The AuthenticsThe Authentics by Abdi Nazemian
My rating: 3 of 5 stars

The Authentics tells the story of Daria in the year leading up to her Sweet Sixteen. Like many teenagers, she’s been through a shift in her close friendships, is uncertain about her place in the social hierarchy, and is chafing against the expectations of her parents. Through research for a school assignment, she also uncovers a family secret that challenges everything she thinks about herself and the people she loves.

In The Authentics, Nazermian shows us a community that is not often seen in American teen literature: Persian Americans in California. Readers will learn that Persians don’t all share the same religion or relationship with the history of their nation of origin. Readers will have an introduction to some Iranian foods, words, and customs. Nazermian also shows us a caring nuclear family setting as well as some healthy high school friendships.
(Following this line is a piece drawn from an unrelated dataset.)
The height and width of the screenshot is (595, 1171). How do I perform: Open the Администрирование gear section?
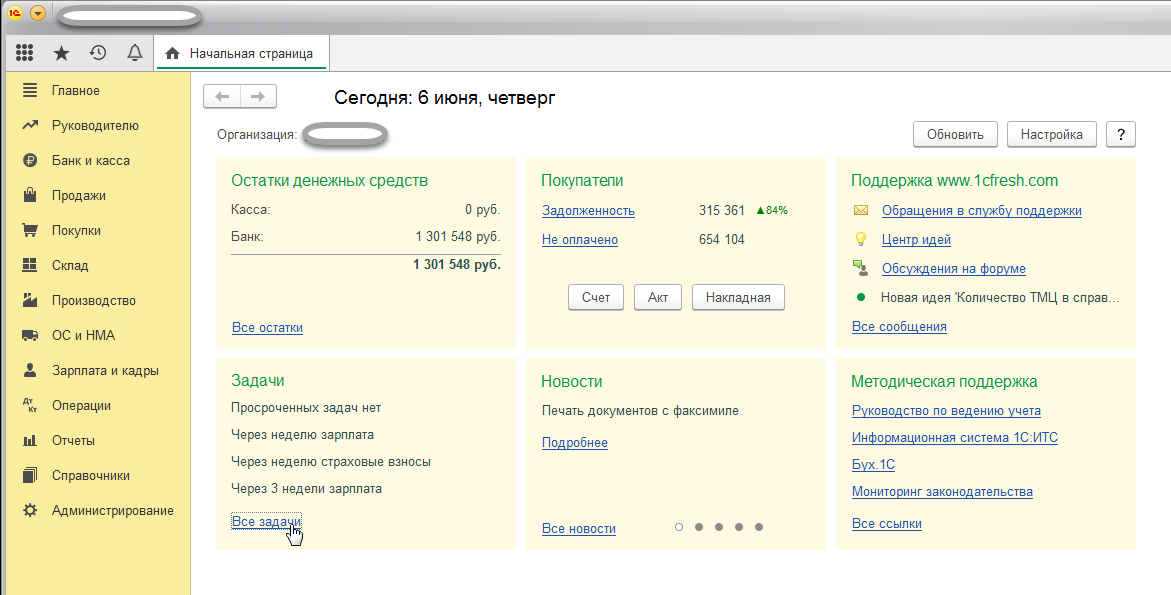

Unfortunately, at no point did Daria feel like a real and fully developed person. Nazermian name-drops Beverly Hills, swanky hotels, the music and movie industries, real estate development, and Chanel, yet he expects that his readers will accept Daria as “too poor” for a family trip during school vacations. Much of his writing has been for films, and the setting for this book shows the unrealistic wealth that is often on display in the movies. That, coupled with Daria’s impulsive, dangerous, and irresponsible behavior makes it difficult for her to be perceived as a sympathetic or authentic character.

I really liked the idea of this book and wanted to love it.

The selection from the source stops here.